Obi does not perform out of bounds checks at runtime, as that would be too expensive. In particular, the Oni backend does not perform any kind of checks, so out of bounds accesses result in undefined behavior (may crash, may cause heap corruption, all bets are off). The Burst backend relies on Unity's own safety system/debugger that will help you identify these issues, as happened here.
Upon further inspection, I see the particle indices you're passing to AttachParticlePairInColon() are hardcoded via the component's inspector. Since these values are all in the 900-1000 range, I'm guessing they're either vertex indices or actor indices, which seems to be incorrect since you're passing them to solver batches (unless I misunderstood something in your code). If they're were hardcoded solver indices, it wouldn't work either, because solver indices are not guaranteed to be the same across multiple executions of the scene so you cannot hardcode them.

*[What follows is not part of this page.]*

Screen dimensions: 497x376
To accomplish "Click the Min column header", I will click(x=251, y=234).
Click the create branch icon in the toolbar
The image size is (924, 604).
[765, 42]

When an actor gets added to a solver, a new index in the solver arrays for each actor particle is assigned. These indices (solver indices) can be different depending on the order in which actors get added, which is undefined (since the order in which Unity calls Awake(), Start() and other events for different objects is undefined):
So it may work correctly, it may not work at all, it may result in completely different parts of your actors being sewn together.

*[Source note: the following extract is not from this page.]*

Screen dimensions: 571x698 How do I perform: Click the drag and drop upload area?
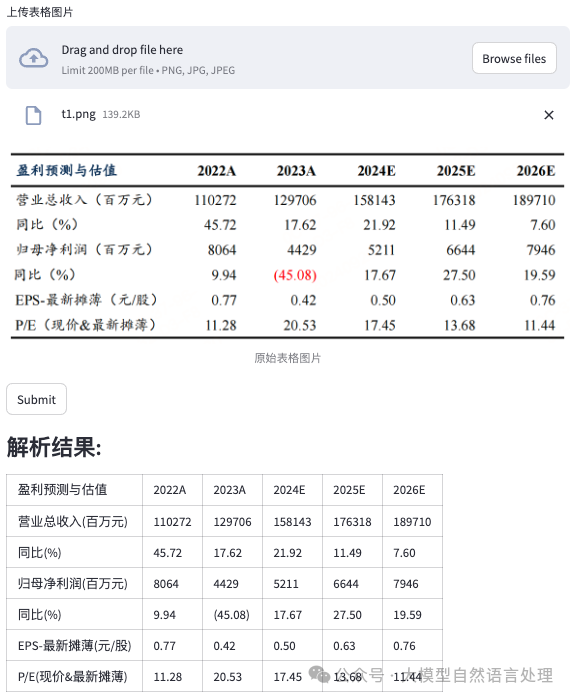click(x=288, y=57)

There's an additional problem if you intend for these constraints to be persistent: as soon as you add a new actor to the solver, all constraints you've manually added to the solver will disappear, replaced with the ones in the actor's blueprints. Remember that adding a new actor to a solver calls SetConstraintsDirty(), and this triggers a replacement of all actor constraints with the ones stored in the blueprints.
All things considered, it looks like what you actually want is to add these constraints to the blueprints, not to the solver, because these constraints are not ephemeral but must be enforced over the entire object's lifetime. Will write an example for you asap.
Thanks for the reply. You are correct that I hard-coded some vertex indices for the process. However, you can see that my method is looking up for the solver index for the particle that is closest to each of the vertex, then passing the particle indices to the AddConstraint().
Plus if my method is getting out of bound error, it doesn't make sense that you didn't encounter the same error on your side.
Is it possible to send a copy of the script modified by you?